Tables are conceptually similar to TCAMs and this implementation could be
labelled as an "algorithmic" TCAM. Tables have a key of a specific size,
maximum number of entries and masks allowed. The basic P4 key types
are supported (exact, LPM, ternary, and ranges) although the kernel side is
oblivious of all that and sees only bit blobs which it masks before a
lookup is performed.

This commit allows users to create, update, delete, get, flush and dump
table _entries_ (templates were described in earlier patch).

Note that table entries can only be created once the pipeline template is
sealed.

For example, a user issuing the following command:

tc p4ctrl create myprog/table/cb/tname  \
  dstAddr 10.10.10.0/24 srcAddr 192.168.0.0/16 prio 16 \
  action send param port port1

indicates we are creating a table entry in table "cb/tname" (a table
residing in control block "cb") on a pipeline named "myprog".

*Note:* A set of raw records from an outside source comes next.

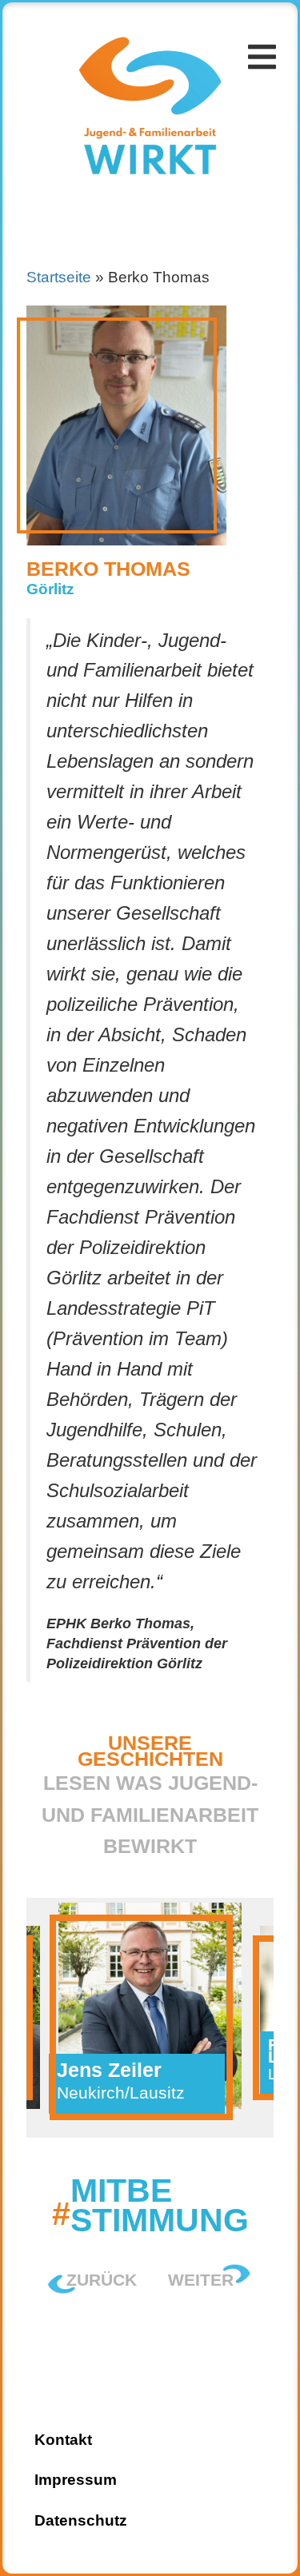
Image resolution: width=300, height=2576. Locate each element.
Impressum (75, 2479)
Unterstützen (94, 110)
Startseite (78, 23)
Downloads (82, 152)
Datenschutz (80, 2520)
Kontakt (67, 195)
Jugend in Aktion (106, 67)
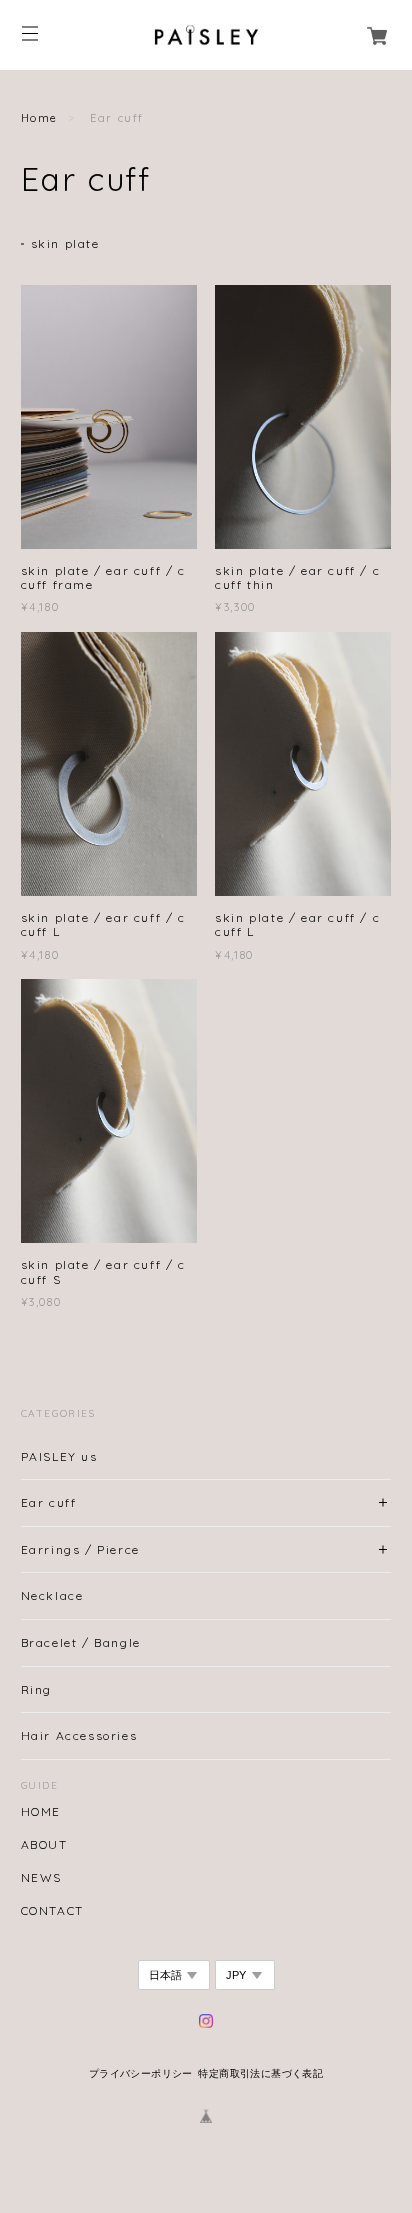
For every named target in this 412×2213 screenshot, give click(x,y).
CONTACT (52, 1911)
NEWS (41, 1878)
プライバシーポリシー (141, 2073)
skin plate (65, 243)
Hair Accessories (79, 1735)
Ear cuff (49, 1502)
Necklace (52, 1595)
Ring (36, 1689)
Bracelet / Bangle (81, 1642)
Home (39, 118)
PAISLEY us (59, 1456)
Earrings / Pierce (80, 1549)
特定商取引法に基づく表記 (260, 2073)
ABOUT (44, 1845)
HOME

User space tc will create a key which has a value of 0x0a0a0a00c0a00000
(10.10.10.0 concatenated with 192.168.0.0) and a mask value of
0xffffff00ffff0000 (/24 concatenated with /16) that will be sent to the
kernel. In addition a priority field of 16 is passed to the kernel as
well as the action definition.
The priority field is needed to disambiguate in case two entries
match. In that case, the kernel will choose the one with lowest priority
number.

If the user wanted to, for example, update our just created entry with
an action, they'd issue the following command:

tc p4ctrl update myprog/table/cb/tname srcAddr 10.10.10.0/24 \
  dstAddr 192.168.0.0/16 prio 16 action send param port port5

In this case, the user needs to specify the pipeline name, the table name,
the key and the priority, so that we can locate the table entry.

If the user wanted to, for example, get the table entry that we just
updated, they'd issue the following command:

tc p4ctrl get myprog/table/cb/tname srcAddr 10.10.10.0/24 \
  dstAddr 192.168.0.0/16 prio 16

Note that, again, we need to specify the pipeline name, the table name,
the key and the priority, so that we can locate the table entry.

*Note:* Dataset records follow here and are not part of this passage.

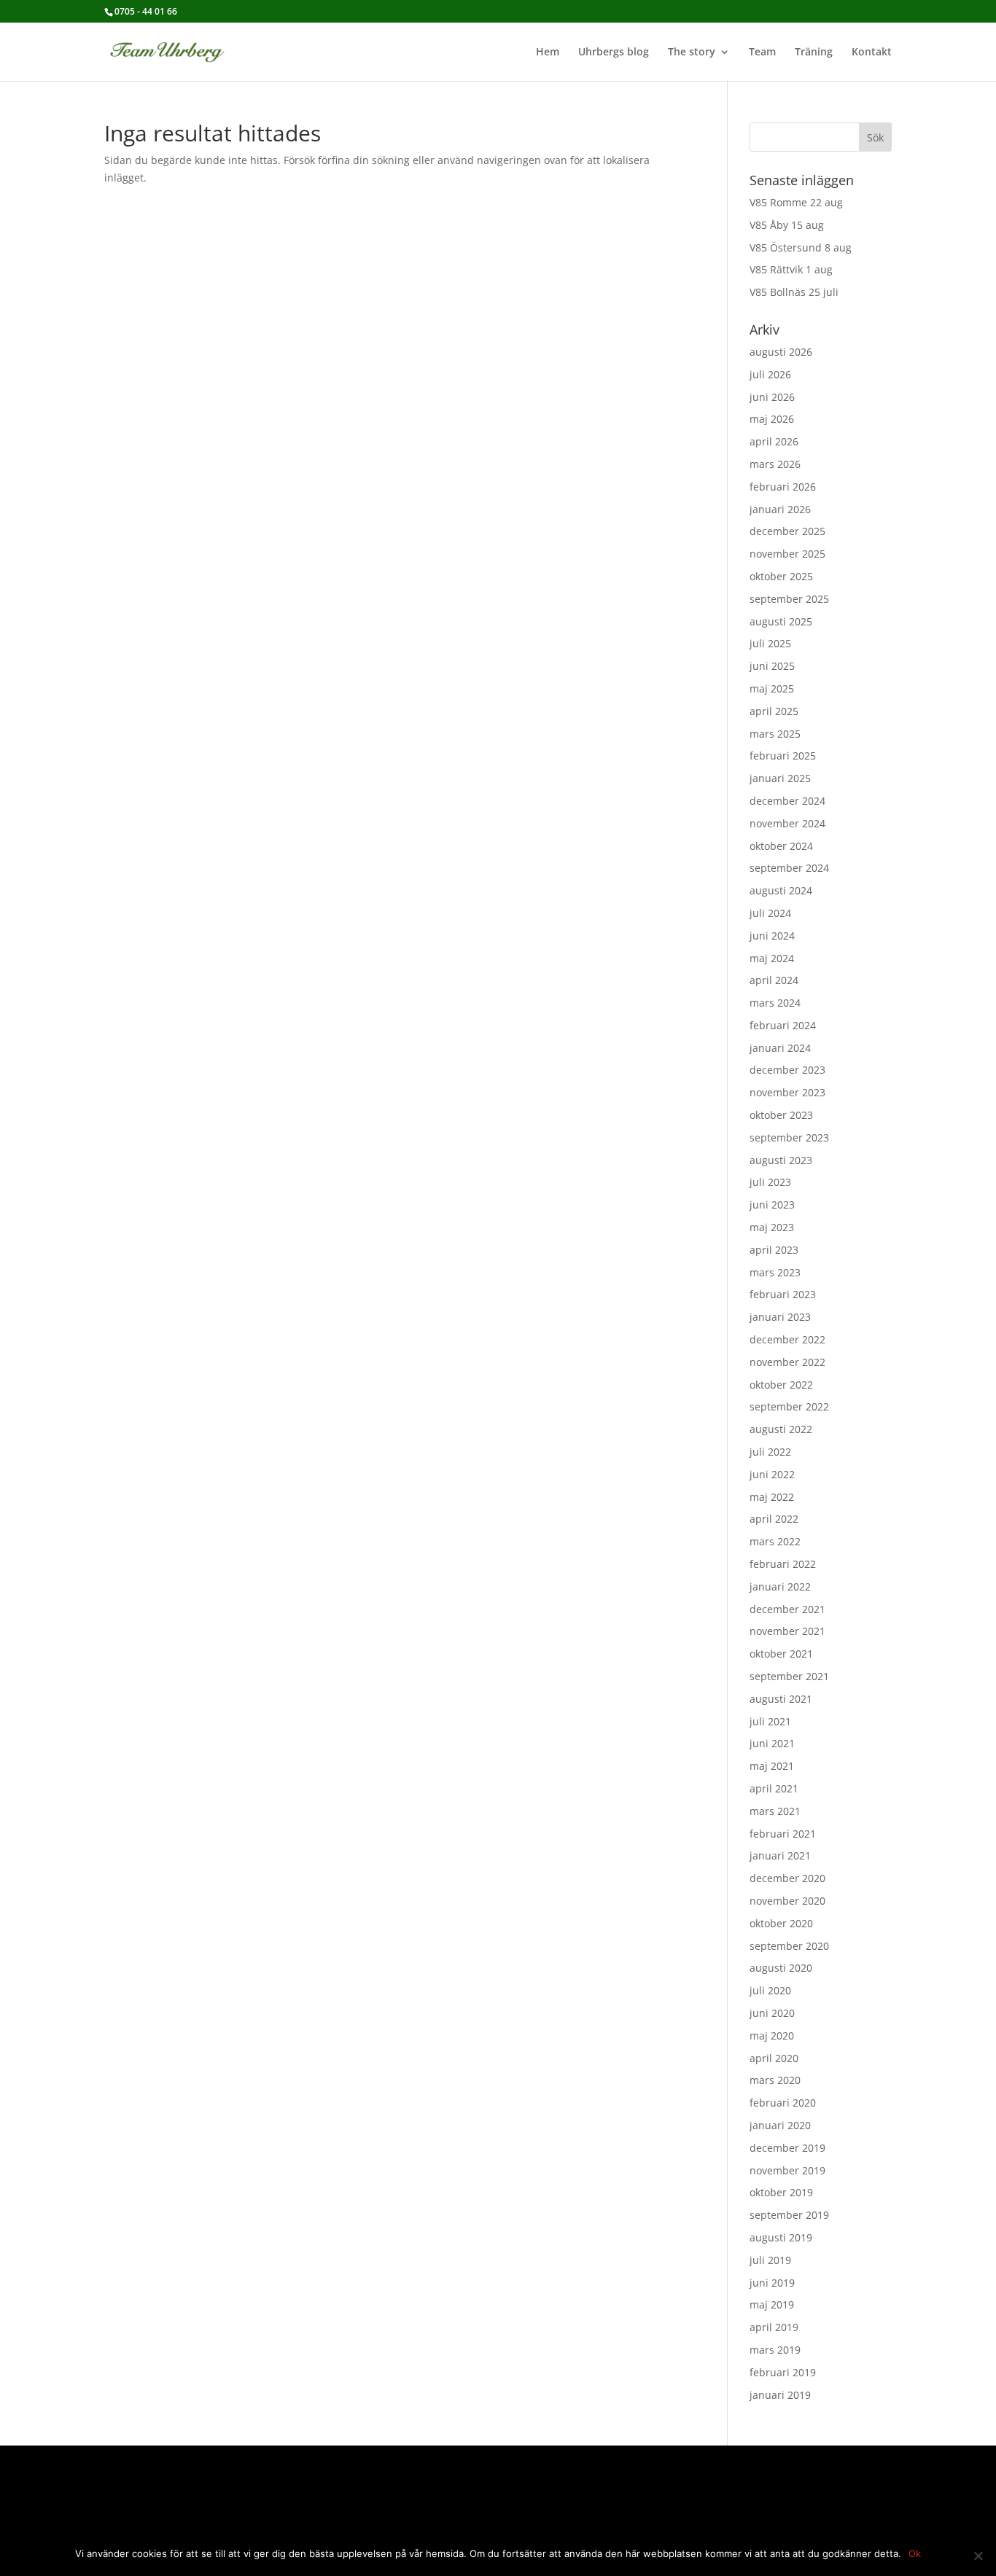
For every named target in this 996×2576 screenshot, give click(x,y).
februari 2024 (783, 1025)
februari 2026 (783, 486)
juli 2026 (770, 374)
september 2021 (789, 1676)
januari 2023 (780, 1317)
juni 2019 (772, 2283)
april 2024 (774, 980)
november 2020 (787, 1901)
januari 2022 (780, 1586)
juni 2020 (772, 2013)
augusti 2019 (781, 2237)
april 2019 (774, 2327)
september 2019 (789, 2215)
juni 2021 (772, 1743)
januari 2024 (780, 1048)
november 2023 (787, 1092)
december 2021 (787, 1609)
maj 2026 (772, 419)
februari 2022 (783, 1564)
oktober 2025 (781, 576)
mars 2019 (775, 2350)
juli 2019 (770, 2260)
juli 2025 (770, 643)
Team (762, 52)
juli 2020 (770, 1990)
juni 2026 (772, 397)
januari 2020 (780, 2125)
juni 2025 (772, 666)
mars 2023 (775, 1272)
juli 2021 (770, 1721)
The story (691, 52)
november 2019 (787, 2170)
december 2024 (787, 801)
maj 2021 (772, 1766)
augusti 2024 (781, 890)
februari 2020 (783, 2102)
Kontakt (872, 52)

If the user wanted to delete the table entry we created, they'd issue the
following command:

tc p4ctrl del myprog/table/cb/tname srcAddr 10.10.10.0/24 \
  dstAddr 192.168.0.0/16 prio 16

Note that, again, we need to specify the pipeline name, the table
name, the key and the priority, so that we can
locate the table entry.

We can also flush all the table entries from a specific table.
To flush the table entries of table tname ane pipeline ptables,
the user would issue the following command:

tc p4ctrl del myprog/table/cb/tname

We can also dump all the table entries from a specific table.
To dump the table entries of table tname and pipeline myprog, the user
would issue the following command:

tc p4ctrl get myprog/table/cb/tname

__Table Entry Permissions__

Table entries can have permissions specified when they are being added.
Caveat: we are doing a lot more than what P4 defines because we feel it is
necessary.

It should be noted that there are two types of permissions:
 - Table permissions which are a property of the table (think directory in
   file systems). These are set by the template (see earlier patch on table
   template).
 - Table entry permissions which are specific to a table entry (think a
   file in a directory). This patch describes those permissions.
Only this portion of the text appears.